Buddha’s birthday falls on the first full day of the first month of the Hindu lunar calendar and is celebrated by Hindus as well as Buddhists. It is observed at Buddhist shrines and monasteries throughout Nepal, but a particularly grand ceremony is held at Buddha’s birthplace in Lumbini, on the Terai. In Kathmandu, the Tibetan enclave of Boudhanath is a particularly good place to watch the festivities.
This is Nepal’s longest and largest festival, held in Patan. A large chariot is built on Pulchowk Road over several weeks, and finally, the god Machchhendranath is placed inside. Three days later, the chariot begins its procession all throughout Patan and wider Lalitpur, towards Bungamati. Machchhendranath is the Newar god of rain, and the festival ushers in the monsoon.
Naag Panchami falls in the middle of the monsoon. It is a Hindu festival that worships the serpent god, Naag. Pictures of Naag are posted in doorways, and milk is offered to him. It is believed that worshipping Naag protects against snake bites. This festival marks respect to serpents as the water guardians, and to ensure regular rainfall in the Kathmandu Valley.
Janai Purnima is Sacred Thread Festival. On this day, Hindu men, especially the Brahmins and Chettris perform their annual change of Janai and all who celebrates this festival put a sacred thread around their wrist. Gosaikunda, the sacred pond in high altitude, witnesses the great celebration on this day.
The festival’s name is Gai Jatra (literally meaning the festival of cows) and nowadays it is a fusion of three traditions that came into being in three different periods of time. The first and the oldest tradition incorporates a cult and a worship of the ancient god of death – Yamaraj. Thus, the festival marks the acceptance and celebration of death in a positive way, as an inevitable part of life. Every family who has lost a member, in the previous year, is supposed to lead a carefully and intricately decorated cow through the city. In the absence of a cow, a boy dressed as a cow (the oldest for a lost male memberand the younger for a female) can successfully take on the role.

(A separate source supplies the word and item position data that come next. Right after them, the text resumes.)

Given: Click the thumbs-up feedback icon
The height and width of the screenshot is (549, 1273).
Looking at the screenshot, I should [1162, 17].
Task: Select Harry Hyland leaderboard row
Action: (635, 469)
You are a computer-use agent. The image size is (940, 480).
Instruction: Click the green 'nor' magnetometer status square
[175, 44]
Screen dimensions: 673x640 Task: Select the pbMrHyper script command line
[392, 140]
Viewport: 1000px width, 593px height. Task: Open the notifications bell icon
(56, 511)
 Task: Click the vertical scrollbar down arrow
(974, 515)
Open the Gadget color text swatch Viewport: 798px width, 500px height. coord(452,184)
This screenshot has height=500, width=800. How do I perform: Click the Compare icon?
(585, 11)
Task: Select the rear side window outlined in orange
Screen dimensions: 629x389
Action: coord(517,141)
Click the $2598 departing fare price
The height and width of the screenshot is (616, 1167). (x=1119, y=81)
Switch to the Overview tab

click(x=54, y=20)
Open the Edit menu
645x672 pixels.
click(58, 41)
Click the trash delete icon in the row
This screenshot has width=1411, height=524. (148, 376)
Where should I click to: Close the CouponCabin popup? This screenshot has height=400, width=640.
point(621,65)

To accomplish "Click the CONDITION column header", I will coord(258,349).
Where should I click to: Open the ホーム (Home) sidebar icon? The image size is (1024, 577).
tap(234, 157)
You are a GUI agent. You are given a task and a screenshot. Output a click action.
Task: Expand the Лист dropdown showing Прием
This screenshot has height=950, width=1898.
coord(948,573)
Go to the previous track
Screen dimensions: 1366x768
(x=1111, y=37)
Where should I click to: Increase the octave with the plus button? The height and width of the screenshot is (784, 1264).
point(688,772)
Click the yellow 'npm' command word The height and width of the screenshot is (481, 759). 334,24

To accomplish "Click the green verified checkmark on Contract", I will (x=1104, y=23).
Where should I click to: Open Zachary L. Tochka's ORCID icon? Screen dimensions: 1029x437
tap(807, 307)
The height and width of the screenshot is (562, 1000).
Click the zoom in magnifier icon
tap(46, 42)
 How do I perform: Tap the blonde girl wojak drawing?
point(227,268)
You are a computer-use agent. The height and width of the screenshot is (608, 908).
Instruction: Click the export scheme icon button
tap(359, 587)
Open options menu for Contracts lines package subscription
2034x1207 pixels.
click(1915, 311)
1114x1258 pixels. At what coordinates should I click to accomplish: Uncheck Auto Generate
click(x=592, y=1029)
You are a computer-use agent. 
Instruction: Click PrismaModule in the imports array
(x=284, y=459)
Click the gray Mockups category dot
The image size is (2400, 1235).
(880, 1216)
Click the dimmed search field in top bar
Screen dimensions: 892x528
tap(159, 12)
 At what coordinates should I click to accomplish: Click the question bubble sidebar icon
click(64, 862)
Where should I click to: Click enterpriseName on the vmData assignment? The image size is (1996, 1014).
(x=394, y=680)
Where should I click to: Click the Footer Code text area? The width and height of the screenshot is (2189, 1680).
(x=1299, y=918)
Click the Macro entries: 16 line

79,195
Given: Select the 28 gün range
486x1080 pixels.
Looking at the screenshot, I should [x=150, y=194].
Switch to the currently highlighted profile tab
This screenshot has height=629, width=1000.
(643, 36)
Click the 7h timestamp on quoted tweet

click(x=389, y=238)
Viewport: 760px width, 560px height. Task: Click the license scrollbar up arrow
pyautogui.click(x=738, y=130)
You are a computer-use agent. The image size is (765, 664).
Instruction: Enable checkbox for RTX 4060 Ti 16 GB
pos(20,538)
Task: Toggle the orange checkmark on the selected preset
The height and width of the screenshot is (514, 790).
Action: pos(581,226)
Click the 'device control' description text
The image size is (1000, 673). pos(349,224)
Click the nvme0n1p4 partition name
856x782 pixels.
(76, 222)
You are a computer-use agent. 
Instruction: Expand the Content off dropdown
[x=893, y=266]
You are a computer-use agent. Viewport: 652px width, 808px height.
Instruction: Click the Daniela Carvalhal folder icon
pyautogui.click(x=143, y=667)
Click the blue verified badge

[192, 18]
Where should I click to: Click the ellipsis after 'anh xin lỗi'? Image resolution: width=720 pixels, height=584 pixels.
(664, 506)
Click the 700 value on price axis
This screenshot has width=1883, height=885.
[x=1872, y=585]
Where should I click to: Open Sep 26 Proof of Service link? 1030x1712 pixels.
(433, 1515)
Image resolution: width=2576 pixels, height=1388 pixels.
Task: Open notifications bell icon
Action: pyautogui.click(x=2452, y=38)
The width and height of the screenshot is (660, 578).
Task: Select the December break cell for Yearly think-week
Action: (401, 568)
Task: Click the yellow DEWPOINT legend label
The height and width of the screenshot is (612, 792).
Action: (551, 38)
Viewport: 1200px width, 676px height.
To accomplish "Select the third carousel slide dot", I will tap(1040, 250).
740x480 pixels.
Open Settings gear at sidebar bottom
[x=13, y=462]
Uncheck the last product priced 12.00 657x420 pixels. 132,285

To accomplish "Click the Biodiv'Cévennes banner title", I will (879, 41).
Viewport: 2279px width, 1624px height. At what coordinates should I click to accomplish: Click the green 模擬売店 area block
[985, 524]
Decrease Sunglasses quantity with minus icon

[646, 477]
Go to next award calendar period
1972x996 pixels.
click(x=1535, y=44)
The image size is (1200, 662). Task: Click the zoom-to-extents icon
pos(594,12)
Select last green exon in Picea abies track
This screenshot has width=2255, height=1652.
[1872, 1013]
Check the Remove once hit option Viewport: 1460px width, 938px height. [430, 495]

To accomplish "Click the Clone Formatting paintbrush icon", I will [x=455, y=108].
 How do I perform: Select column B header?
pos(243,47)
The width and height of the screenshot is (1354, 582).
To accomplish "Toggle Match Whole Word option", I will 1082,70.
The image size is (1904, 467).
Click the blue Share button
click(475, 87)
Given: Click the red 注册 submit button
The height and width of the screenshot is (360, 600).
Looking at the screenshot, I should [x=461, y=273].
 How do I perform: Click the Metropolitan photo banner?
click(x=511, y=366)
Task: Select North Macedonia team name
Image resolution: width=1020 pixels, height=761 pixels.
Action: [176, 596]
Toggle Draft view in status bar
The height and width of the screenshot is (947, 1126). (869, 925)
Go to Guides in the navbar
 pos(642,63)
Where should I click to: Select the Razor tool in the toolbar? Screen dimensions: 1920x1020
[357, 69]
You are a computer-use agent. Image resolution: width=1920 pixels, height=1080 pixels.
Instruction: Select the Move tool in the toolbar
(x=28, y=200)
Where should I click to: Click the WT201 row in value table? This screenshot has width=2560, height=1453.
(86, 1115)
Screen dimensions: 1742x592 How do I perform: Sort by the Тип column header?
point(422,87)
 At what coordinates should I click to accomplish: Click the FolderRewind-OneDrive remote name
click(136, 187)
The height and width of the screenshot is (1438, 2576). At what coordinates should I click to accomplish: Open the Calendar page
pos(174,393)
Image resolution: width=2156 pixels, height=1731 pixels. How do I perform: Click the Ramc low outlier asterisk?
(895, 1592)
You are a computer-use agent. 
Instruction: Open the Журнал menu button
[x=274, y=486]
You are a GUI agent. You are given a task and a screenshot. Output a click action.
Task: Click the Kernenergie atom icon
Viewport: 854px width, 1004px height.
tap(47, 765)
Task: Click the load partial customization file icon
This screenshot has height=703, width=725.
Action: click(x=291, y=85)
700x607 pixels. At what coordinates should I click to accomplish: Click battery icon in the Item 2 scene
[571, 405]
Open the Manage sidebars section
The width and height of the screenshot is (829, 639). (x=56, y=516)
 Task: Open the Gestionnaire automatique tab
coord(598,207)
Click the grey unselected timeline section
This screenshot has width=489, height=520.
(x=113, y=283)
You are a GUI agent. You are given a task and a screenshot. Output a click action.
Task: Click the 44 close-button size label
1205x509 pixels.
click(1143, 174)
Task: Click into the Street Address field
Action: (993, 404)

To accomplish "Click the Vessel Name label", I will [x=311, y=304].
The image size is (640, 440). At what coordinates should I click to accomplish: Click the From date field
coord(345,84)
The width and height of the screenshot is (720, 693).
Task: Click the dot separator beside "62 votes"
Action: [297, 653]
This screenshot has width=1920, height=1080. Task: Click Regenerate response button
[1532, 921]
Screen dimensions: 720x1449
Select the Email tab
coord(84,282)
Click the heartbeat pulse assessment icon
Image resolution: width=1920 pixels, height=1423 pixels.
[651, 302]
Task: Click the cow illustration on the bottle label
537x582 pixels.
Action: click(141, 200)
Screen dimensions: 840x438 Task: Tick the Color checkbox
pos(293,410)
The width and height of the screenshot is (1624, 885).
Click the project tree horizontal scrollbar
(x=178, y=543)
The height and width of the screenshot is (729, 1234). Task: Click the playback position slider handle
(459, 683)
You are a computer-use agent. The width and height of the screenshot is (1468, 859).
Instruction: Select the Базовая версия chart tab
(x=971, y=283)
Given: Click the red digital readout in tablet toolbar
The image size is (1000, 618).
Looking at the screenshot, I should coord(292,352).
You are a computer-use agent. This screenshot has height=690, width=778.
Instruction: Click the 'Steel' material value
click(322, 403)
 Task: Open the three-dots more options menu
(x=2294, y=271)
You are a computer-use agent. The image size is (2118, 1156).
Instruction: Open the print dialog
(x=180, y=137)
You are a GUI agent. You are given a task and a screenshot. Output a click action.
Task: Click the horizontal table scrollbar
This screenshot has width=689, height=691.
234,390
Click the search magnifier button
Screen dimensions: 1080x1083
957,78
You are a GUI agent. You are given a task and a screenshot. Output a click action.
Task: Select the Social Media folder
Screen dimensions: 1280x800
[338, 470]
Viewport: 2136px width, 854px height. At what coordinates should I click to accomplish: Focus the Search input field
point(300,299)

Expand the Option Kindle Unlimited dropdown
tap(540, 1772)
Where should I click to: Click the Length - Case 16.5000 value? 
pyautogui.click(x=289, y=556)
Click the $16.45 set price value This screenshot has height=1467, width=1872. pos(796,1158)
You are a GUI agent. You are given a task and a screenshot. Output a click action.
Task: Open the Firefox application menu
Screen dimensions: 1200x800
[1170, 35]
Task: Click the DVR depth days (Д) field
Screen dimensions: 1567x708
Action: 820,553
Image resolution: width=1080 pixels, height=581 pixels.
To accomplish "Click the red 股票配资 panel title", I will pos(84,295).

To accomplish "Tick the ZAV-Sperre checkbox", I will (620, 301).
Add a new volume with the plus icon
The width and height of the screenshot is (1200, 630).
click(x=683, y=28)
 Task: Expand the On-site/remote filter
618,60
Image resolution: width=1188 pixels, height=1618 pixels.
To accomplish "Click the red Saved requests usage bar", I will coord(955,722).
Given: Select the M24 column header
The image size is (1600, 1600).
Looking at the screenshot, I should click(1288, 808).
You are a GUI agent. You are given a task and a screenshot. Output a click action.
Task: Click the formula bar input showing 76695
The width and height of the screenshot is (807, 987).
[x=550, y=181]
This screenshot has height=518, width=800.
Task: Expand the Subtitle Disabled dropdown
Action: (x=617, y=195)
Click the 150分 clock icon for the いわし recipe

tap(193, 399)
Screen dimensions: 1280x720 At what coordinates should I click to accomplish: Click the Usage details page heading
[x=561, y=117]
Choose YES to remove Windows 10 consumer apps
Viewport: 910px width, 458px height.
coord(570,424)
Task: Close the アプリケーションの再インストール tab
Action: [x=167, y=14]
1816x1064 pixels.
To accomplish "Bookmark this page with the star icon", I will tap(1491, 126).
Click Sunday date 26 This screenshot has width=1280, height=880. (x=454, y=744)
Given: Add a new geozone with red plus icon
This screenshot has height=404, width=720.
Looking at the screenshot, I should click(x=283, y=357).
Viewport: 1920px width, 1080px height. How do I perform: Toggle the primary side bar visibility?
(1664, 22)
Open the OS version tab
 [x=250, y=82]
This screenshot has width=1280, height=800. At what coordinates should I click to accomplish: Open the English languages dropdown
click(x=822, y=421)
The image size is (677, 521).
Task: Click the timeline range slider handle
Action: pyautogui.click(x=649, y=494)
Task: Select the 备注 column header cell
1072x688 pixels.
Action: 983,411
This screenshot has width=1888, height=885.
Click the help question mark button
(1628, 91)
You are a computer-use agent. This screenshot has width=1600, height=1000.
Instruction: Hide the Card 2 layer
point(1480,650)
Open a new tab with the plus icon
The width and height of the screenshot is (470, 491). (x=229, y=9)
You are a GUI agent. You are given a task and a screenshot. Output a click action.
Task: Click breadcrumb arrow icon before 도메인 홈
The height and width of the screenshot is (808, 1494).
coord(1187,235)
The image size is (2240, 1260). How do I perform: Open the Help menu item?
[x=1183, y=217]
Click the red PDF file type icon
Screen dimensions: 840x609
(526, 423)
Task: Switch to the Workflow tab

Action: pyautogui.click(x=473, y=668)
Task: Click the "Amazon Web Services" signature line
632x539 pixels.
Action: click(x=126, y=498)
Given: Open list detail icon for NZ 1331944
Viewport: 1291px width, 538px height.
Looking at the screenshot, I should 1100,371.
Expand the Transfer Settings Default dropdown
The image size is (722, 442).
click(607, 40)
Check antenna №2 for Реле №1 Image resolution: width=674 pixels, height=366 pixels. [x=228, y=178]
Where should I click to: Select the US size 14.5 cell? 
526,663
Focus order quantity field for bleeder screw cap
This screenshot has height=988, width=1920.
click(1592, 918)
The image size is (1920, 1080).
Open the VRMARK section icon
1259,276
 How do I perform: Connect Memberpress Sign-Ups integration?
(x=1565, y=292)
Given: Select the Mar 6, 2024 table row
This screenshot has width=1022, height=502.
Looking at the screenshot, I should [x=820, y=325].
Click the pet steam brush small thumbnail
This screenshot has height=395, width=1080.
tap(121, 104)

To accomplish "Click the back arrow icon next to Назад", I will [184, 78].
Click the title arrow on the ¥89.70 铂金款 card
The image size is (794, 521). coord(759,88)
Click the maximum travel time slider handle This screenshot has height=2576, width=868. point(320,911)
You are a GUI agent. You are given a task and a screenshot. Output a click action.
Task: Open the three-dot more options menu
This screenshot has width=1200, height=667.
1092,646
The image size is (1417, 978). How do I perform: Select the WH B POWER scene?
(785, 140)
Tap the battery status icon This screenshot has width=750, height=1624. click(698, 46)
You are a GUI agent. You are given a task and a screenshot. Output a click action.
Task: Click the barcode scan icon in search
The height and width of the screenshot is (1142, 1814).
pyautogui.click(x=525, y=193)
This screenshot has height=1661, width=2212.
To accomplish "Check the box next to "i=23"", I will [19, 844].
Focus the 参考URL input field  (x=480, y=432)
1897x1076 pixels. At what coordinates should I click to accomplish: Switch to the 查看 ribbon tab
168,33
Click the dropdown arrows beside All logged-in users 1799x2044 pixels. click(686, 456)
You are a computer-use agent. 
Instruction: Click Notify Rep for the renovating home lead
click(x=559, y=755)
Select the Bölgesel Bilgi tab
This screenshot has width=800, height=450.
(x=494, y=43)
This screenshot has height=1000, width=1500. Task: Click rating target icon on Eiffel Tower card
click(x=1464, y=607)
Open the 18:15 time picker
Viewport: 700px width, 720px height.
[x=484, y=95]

Krishna Janmastami marks the birth of Krishna. Considered the eighth incarnation of Lord Vishnu, Krishna is the most important character in the Hindu epic, the Mahabharat. On this day Hindu devotees visit Krishna temples. In particular, thousands of devotees gather at the stone Krishna Mandir in Patan Durbar Square.
Teej is a festival celebrated by Nepali women, for the long life of her husband and a long and firm relationship between them until the death this life and all the lives to come. Teej is observed for marital happiness, the well-being of spouse and children and purification of own body and soul. Teej is the most famous festival among Nepali women.
Rishi Panchami is a festival that is celebrated immediately after Teej Puja. Hindu women attach undue importance to this festival of Rishi Panchami because they believe that by observing Rishi
Panchmi fast and by paying homage to Rishis (Saints) on this day of the festival, they will be blessed and forgiven for all their sins that they are bound to commit during their menstrual cycle by not following the strictures laid down for them by their religion.
Hartalika Teej and Rishi Panchami are observed by females only. Ghode Jatra, Gai Jatra and Indra Jatra are observed in Kathmandu valley only. Some dates of the festivals are subject to change. In such cases, we will be updating the festival dates.